Hello dinner guests? Oh..why thank you! It took NO time at all to get ready! *wink*
OHHHH…OHHHH. You have a special event approaching. You are a Mother-of-the-Bride or …Groom! Perhaps you are hosting a fancy-schmancy shower or group event. You’ve worked your butt off. Don’t even give the hair a second thought. If you have a wig, you can party like it’s 1999 all over again!
Alden in the shade Caramel Kiss was a Mother-of-the-Bride gift from my friends at Estetica Designs. I danced all night. I mingled and I received a ton of compliments on my hair. It took less than a minute to style. I took it out of the box and put it on my head. Easy peasy lemon squeezy!
You see? That’s the point I’m making. Ask any woman if she likes her hair. Most will find something wrong. Either it’s too unruly or dull or limp or too thin or too thick or the color isn’t right. Some of us have hair that hasn’t aged well. Instead of fighting it, cover it. With a wig.
Stop the fight. Stop the fright. Get wiggy with it! You’ll discover a new freedom!
Years of dying hair isn’t good. A wig provides great coverage if you are tired of coloring your hair.
Here I am in Estetica’s Brooklyn wig. Wigs in various shades offer a safer alternative to hair dye!
And for those who have gone gray, not everyone has beautiful gray hair. A gray wig will give you that beautiful gray hair—and more than Fifty Shades of it too!
Gabor’s High Society in Sugared Nickel. This is a GREAT wig for those who want to transition to gray!
Estetica Designs Avalon in ChromeRT1B. This is such a gorgeous shade of gray. I have a Jamison in this shade too!
A platinum gray is a gorgeous shade too!
Wigs have changed my life for the better. Where I used to hate summer because of my unruly hair, I love it now. I plop a wig on my head and fuhgeddaboudit. And wig companies now make incredibly lightweight and summer-weather friendly wigs.
This is Pandora by Uniwigs Lavivid. It’s the only Human Hair wig I have. Personally, I prefer synthetic because it’s low-maintenance. But. I go swimming in this wig and she dries wavy!

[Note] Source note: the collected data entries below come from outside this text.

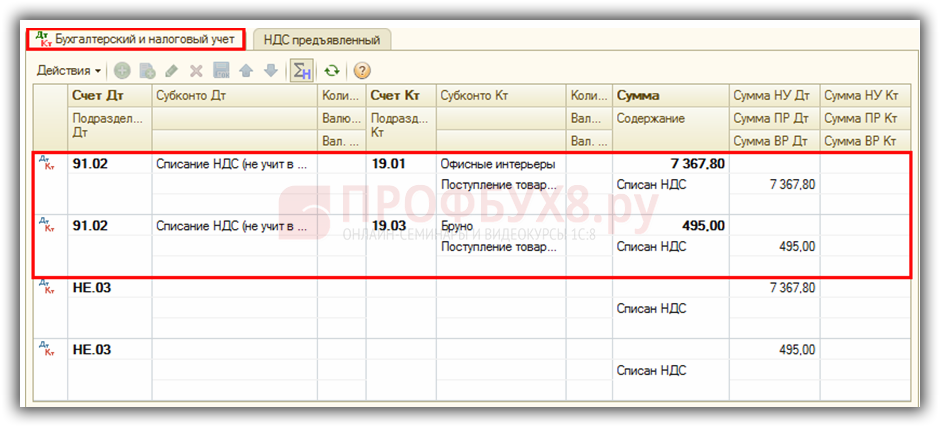The height and width of the screenshot is (427, 940).
Task: Toggle the sigma totals button
Action: pos(300,71)
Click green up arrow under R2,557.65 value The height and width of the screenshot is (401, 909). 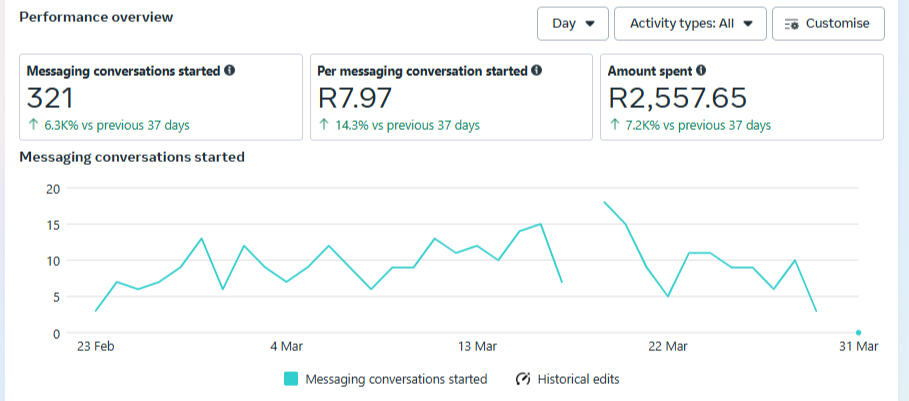(614, 125)
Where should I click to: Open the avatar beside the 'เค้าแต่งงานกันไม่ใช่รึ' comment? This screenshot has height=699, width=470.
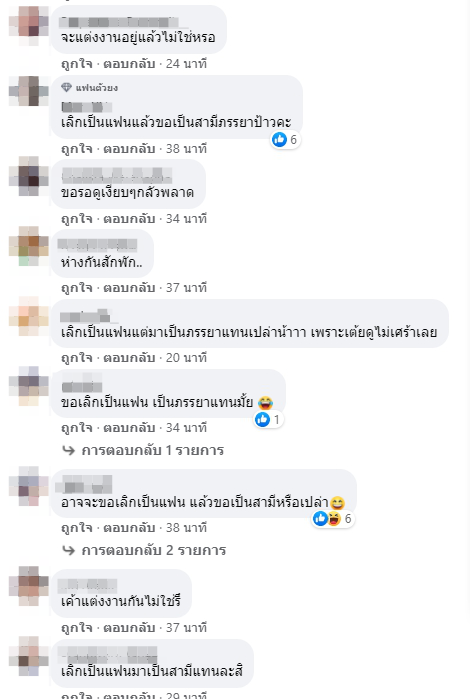29,586
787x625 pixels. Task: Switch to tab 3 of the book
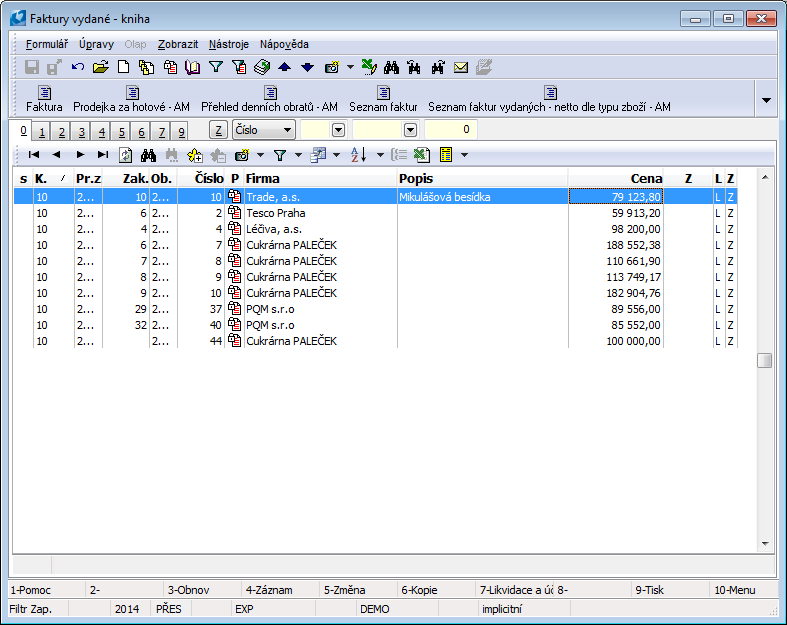click(82, 132)
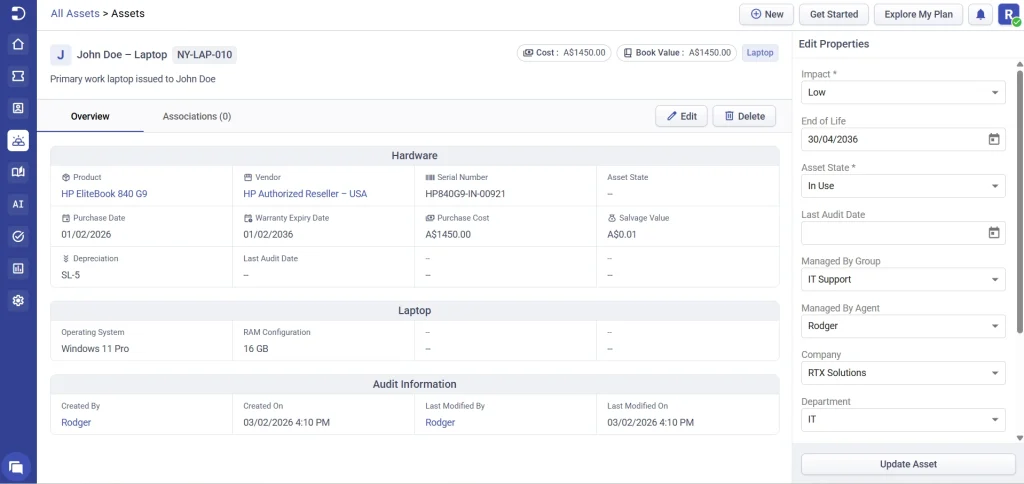The image size is (1024, 484).
Task: Click the Update Asset button
Action: click(x=908, y=464)
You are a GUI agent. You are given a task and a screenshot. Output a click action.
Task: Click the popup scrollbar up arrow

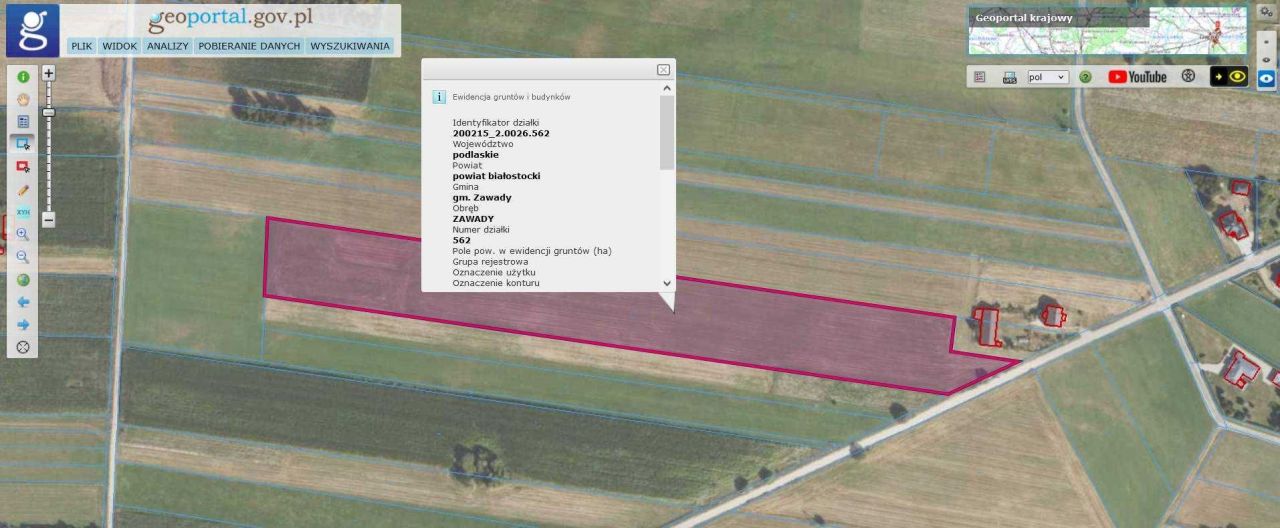click(x=667, y=89)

It’s a great beach wig!
I used to spend all morning washing, conditioning, setting my wet hair in rollers, letting the hair air dry till damp, blow drying each section straight, then rolling my hair back up. Keeping it in the rollers for an hour. Taking the hair out of the rollers, spraying it with hairspray, and still worrying that it didn’t look right.
That’s what I heard after I rolled and dried my hair because I got my bio hair all over the place. I shed worse than any dog!
And that, my dear friends who I love so much, is why you need a wig!
And with a great head of fake hair, you don’t even need makeup. This is Enchantress by Mane Attraction wigs in the shade Latte!
And whether you are wiggin’ it or not–the objective is to just have fun!